You should be able to use our $SCRATCH feature. Try the below
Step 1: On the Dremio UI, Click on new query and run the below query
CREATE TABLE "$SCRATCH".<table_name> AS <SELECT ...> CREATE TABLE "$SCRATCH".emp AS SELECT * from EMP
The output results will have a path column that has the entire path to the parquet files on your executor nodes. You can also go to jobs and click on the above job and “open results” on the top right corner
cd on each executor nodes and you should see theParquet files
Dremio errors out / quits after 10 schema learning attempts. Restarting the query picks up from what it learned on the previous attempts. The JSON file has multiple levels of nesting with keys which are not present in every record.

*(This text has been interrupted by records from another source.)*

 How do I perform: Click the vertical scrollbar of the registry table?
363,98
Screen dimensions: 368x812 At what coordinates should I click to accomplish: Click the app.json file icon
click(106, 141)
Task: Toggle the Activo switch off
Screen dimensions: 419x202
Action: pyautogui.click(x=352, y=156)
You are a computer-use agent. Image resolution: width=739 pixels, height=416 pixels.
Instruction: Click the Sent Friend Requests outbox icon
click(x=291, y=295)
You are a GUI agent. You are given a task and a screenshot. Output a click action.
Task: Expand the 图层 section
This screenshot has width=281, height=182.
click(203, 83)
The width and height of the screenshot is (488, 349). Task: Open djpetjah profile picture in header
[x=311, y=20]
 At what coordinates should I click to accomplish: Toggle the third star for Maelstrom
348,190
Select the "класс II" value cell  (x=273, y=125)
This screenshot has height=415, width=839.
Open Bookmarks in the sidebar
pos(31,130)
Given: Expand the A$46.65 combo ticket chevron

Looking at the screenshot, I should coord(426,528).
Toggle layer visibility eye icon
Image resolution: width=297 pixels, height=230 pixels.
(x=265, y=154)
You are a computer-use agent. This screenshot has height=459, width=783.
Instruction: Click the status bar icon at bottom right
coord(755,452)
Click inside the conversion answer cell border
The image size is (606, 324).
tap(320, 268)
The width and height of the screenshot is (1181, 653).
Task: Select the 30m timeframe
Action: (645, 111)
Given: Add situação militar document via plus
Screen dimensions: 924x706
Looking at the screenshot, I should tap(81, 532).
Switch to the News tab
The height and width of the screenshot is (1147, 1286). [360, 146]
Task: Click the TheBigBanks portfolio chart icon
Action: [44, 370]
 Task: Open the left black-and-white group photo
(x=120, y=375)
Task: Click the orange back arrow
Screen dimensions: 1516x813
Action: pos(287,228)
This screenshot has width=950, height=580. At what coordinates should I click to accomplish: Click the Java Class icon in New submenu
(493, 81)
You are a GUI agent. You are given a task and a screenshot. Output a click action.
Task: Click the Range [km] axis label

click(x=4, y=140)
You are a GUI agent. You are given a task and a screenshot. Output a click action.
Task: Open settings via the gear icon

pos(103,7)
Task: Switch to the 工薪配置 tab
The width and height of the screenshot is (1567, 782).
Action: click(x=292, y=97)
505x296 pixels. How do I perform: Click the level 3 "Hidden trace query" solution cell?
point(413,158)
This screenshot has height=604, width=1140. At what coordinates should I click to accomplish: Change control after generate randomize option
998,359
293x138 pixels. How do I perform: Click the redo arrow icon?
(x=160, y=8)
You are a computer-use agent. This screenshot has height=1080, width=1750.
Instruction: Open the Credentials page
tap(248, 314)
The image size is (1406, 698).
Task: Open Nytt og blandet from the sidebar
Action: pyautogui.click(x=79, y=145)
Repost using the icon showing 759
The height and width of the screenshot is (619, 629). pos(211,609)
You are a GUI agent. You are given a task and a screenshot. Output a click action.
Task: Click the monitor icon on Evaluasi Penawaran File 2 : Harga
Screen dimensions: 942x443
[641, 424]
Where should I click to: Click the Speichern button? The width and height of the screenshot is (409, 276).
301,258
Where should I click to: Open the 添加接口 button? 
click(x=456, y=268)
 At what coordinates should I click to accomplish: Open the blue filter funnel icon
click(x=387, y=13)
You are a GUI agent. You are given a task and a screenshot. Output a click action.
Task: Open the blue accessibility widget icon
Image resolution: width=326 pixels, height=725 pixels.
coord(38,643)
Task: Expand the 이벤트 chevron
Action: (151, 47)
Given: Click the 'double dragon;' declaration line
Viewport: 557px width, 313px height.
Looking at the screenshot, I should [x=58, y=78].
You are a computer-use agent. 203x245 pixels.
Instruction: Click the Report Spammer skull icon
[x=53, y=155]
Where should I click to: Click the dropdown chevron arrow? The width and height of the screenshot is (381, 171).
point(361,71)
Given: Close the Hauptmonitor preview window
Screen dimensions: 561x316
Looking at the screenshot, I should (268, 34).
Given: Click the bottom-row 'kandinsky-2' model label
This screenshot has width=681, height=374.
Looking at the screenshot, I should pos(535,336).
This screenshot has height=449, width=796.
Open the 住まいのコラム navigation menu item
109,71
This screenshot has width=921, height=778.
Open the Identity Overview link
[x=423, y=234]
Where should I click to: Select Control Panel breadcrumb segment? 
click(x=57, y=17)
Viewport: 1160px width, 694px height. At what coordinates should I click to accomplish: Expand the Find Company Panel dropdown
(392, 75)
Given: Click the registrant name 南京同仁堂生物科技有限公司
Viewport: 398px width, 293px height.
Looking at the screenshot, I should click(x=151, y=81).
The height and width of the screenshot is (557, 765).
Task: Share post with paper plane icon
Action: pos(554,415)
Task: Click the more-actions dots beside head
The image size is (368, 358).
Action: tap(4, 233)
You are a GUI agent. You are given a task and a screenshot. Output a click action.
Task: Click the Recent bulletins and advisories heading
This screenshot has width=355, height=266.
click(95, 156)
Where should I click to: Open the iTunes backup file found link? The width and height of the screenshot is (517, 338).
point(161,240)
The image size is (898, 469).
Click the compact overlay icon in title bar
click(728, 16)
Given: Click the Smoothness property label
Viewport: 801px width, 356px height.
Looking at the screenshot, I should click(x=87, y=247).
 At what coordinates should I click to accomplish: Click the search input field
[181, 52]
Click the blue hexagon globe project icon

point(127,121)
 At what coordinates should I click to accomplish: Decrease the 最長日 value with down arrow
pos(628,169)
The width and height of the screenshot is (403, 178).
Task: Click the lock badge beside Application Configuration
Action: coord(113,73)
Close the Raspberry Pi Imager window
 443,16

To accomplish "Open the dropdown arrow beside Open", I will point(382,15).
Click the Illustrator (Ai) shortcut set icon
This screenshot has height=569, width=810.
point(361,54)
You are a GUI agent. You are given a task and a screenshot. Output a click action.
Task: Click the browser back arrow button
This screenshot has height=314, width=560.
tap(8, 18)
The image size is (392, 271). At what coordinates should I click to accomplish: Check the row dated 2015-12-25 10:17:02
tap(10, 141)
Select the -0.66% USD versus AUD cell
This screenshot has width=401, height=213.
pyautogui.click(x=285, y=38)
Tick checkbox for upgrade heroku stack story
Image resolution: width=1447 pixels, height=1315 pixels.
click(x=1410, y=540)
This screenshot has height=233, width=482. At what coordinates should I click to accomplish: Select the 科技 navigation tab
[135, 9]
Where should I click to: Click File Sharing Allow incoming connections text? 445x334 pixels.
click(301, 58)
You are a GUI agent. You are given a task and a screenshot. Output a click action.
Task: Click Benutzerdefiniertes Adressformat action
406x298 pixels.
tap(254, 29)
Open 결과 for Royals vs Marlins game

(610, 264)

Queries work fine. The only odd item is that a parquet file created with Dremio is 10% larger than the same Json converted parquet file create with Drill.
I would start by verifying that we are using the same options. Are both systems using dictionary encoding and snappy? Are both tools using the same size row group and page size? For example, I believe the Dremio defaults are:
100k page size
256 row group size
Snappy enabled
Dictionary encoding disabled.
These are the most likely reasons for a difference.
Another possibility to could be that the JSON-derived schema is somehow different. For example, Dremio supports a union schema approach and may be producing a different schema given its ability to do schema learning.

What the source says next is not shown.